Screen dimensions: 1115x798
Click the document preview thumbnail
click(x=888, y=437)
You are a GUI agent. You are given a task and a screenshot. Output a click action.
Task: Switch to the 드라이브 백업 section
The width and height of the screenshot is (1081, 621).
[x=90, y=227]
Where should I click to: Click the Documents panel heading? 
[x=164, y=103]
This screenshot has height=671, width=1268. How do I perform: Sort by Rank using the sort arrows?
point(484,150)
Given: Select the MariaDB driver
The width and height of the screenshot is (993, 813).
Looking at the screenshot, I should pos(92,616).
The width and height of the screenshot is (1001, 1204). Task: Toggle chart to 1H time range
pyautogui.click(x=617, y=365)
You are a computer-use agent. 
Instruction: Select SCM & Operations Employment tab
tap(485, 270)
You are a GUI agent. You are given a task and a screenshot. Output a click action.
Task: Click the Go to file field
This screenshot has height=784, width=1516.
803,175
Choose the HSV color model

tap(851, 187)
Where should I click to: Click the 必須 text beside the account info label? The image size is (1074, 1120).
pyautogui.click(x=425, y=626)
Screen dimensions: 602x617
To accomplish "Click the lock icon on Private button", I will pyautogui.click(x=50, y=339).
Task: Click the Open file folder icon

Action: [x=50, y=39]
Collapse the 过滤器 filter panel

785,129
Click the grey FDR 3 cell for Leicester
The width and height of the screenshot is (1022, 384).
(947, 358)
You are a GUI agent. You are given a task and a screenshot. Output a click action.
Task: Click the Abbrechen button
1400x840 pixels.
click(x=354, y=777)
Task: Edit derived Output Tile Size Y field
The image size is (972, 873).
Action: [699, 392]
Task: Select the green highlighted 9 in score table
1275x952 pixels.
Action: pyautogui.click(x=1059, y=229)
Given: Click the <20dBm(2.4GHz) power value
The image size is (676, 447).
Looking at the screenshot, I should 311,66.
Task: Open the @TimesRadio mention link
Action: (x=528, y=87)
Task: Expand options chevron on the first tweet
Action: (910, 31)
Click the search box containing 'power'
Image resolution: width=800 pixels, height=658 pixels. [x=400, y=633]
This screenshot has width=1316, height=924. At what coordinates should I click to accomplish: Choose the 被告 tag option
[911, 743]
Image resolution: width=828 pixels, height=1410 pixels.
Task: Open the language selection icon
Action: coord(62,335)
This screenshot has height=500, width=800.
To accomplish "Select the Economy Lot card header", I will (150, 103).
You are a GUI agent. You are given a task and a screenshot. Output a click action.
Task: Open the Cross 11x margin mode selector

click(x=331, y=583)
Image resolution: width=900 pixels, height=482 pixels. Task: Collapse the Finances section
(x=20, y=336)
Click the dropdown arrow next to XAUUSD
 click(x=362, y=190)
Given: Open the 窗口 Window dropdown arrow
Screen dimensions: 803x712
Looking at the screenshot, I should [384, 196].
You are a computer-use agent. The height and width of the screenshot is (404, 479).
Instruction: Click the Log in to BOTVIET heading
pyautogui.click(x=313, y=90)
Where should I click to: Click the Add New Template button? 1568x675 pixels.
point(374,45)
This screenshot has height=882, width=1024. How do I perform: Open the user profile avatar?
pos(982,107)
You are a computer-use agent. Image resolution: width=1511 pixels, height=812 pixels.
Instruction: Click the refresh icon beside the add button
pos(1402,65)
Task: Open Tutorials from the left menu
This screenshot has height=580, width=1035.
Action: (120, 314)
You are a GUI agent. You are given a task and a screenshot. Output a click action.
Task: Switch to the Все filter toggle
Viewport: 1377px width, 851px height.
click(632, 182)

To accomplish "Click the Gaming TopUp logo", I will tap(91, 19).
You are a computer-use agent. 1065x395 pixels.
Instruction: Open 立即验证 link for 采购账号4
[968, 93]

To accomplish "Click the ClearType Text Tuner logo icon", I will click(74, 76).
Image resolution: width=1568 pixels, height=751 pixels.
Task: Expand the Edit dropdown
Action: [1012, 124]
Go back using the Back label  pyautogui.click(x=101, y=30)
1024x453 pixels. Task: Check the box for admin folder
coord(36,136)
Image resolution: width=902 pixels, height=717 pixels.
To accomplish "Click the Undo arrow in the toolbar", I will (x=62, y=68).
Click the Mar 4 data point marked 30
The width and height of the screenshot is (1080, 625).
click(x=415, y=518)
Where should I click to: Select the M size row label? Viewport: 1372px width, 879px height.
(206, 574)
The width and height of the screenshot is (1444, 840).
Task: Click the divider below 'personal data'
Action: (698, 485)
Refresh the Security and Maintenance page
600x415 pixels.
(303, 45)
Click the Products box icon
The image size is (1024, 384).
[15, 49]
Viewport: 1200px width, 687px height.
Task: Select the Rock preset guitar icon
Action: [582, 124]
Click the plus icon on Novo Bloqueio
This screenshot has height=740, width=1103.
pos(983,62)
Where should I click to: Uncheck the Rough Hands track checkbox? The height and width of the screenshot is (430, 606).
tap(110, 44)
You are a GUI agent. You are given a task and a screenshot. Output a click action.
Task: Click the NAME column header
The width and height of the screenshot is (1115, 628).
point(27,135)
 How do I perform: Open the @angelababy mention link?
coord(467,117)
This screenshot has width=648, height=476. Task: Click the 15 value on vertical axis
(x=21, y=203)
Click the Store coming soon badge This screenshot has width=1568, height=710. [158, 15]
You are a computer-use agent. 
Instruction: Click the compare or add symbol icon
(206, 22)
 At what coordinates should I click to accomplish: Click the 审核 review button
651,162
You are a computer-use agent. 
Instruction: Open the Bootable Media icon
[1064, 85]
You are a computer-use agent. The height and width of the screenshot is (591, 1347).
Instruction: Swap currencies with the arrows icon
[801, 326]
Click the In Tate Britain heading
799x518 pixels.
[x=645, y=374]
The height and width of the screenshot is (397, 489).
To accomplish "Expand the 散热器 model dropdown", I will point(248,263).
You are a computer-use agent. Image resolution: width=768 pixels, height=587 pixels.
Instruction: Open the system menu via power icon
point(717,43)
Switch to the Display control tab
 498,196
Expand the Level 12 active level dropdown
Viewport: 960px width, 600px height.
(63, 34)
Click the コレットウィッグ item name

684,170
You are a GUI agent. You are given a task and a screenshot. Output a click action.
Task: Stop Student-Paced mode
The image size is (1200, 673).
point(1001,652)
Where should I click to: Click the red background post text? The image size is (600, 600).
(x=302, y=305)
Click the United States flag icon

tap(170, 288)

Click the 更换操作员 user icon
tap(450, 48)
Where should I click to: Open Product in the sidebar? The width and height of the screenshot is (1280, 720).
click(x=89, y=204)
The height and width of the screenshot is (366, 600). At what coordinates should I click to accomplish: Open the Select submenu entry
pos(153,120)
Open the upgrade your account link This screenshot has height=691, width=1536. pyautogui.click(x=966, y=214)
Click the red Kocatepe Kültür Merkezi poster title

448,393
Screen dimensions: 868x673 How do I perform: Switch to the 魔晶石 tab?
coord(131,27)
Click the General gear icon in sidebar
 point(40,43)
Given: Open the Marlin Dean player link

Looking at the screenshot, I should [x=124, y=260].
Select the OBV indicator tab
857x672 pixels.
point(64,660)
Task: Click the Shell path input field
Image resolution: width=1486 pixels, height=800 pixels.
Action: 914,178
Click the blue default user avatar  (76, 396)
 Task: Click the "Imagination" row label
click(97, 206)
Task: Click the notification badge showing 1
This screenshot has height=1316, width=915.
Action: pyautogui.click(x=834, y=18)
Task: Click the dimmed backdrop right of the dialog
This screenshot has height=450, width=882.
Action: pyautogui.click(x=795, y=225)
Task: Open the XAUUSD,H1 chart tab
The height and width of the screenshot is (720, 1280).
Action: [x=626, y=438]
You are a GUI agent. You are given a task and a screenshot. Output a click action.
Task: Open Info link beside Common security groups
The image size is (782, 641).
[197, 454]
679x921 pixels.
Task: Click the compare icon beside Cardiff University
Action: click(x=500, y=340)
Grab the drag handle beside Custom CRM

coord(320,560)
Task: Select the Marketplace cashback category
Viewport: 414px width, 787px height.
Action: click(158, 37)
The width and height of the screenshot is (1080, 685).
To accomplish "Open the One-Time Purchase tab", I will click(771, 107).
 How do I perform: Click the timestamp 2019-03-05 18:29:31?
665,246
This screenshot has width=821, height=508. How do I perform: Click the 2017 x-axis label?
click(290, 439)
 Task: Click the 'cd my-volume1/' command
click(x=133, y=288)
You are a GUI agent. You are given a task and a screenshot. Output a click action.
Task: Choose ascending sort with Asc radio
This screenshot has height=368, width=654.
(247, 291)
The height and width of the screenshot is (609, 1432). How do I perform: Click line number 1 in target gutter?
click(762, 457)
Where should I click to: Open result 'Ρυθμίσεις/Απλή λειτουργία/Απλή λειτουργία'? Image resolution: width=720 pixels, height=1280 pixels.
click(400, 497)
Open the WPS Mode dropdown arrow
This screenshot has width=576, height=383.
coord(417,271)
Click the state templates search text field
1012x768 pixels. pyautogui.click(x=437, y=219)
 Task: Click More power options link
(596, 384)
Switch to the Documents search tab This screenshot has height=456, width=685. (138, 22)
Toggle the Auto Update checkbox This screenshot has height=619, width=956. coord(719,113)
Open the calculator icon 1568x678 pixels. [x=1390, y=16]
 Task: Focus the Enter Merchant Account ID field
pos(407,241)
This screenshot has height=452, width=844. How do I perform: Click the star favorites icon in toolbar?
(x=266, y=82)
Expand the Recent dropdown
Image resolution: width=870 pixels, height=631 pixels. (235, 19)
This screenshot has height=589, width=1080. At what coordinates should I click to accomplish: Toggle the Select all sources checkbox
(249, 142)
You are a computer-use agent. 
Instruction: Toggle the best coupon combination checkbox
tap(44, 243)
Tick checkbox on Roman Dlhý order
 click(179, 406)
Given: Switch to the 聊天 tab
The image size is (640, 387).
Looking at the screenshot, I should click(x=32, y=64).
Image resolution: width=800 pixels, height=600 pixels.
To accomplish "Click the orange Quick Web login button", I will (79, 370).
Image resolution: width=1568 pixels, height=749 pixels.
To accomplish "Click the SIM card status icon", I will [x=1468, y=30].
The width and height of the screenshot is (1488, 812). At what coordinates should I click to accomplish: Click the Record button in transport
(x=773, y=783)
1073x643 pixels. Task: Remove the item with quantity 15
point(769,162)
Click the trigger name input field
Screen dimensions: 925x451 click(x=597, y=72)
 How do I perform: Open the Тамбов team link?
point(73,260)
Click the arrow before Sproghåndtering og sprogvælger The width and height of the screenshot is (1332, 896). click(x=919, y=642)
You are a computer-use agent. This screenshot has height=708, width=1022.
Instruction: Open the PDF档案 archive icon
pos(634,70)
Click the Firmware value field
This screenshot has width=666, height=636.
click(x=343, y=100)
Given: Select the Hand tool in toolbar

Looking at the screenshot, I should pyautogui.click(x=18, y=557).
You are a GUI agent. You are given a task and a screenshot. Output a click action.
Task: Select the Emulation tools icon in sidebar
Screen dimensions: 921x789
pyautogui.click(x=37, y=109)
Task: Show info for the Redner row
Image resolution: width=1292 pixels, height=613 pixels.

★ ★ ★ ★ ★ ★ ★

Could you please give the number of lines in the data above that contain the word "badge"? Only the number is needed.

§ RESULT OF THE TASK
2